A Lesson for the Anxious from Schitt’s Creek: What People Might Think

by: Danielle Ternyila

“Trust me, people aren’t thinking about you the way that you’re thinking about you,” Alexis Rose said in the award-winning Netflix series Schitt’s Creek.

As someone suffering anxiety constantly, this motivating quote hit home in a real way. Her adult brother David is a nervous wreck over taking his driving test, and she explains it this simply: no one is thinking about you the way you’re thinking about you.

Anxiety has this terrible way of convincing us of the worst and overthinking everything. I often spend more time stressing over every detail of my life; I can get so caught up in “they’re going to think this about me” and “this is not what they want me to do,” but the truth is no one cares more about myself than me. I am my biggest critic, just like you your own and David his.
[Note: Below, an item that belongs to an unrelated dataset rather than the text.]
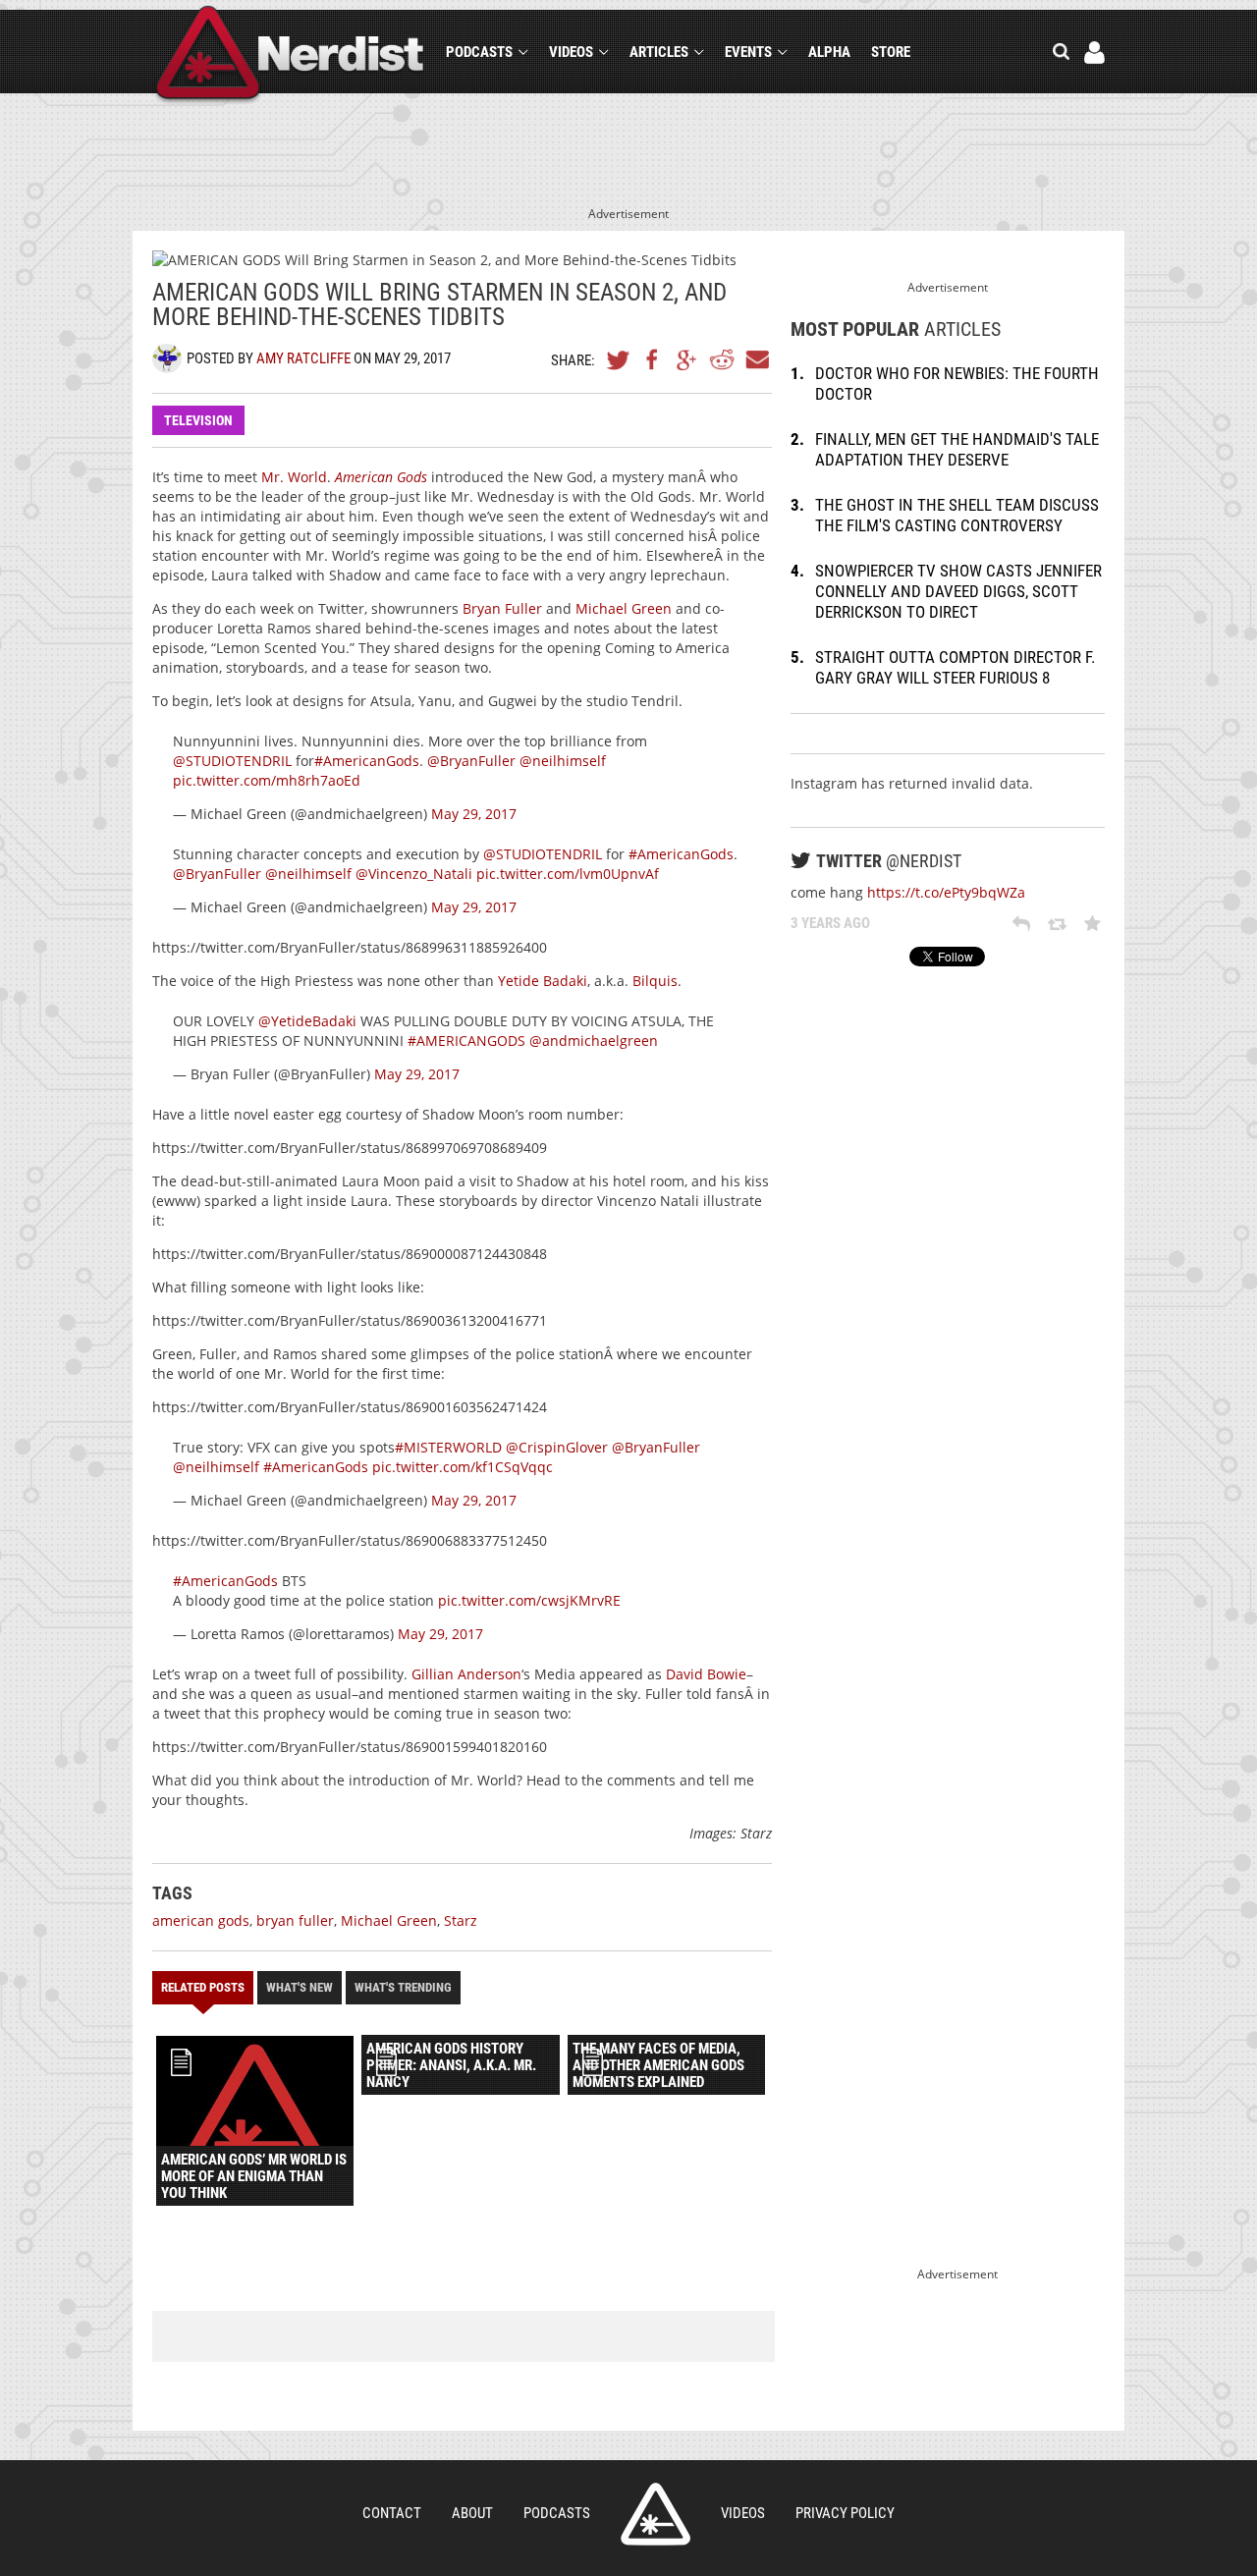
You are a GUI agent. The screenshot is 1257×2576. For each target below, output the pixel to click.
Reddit (722, 359)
David’s driving test was causing him so much stress and anxiety because he was worried about passing, failing, letting the driving instructor down, or just doing it all wrong. Alexis reminds him he is the toughest on himself, which feels matter-of-fact to her, someone who does not often second-guess herself or question her worth. David fires back that she doesn’t know what it’s like to be him, and he rattles off reasons things are “easier” for Alexis. These are all excuses in David’s mind, though, that he uses as a coping mechanism when things feel hard for him.

It’s easy to be on the outside looking in, and we see this when David tells Alexis her life is so easy. Our anxious minds aren’t going to tell you everyone struggles and it’s hard for us all; we don’t know what battles others are going through, so it’s just easier and more common to assume they just don’t have any.

David puts this new knowledge to the test when he gets in the car with the driving instructor, and he asks how much the guy really cares about David’s driving. Turns out, he was hardly paying attention, he was really longing to make his DJ side gig his career, and no, he didn’t care how well or bad David did and how David presented himself.

We are so afraid to be judged, yet here David realizes that that he was so nervous to impress someone who didn’t even look at him during his test, let alone judge him. From my anxiety-ridden perspective, it’s important to see this dialogue we often hear internally and see how it really plays out.

Moral of the story: don’t be so afraid you start holding yourself back. Your anxiety is only mirroring your biggest fears, not reality, and if you still can’t gain control over your mindset in the most stressful moments, then at least binge Schitt’s Creek for a chuckle (advice from a fan.)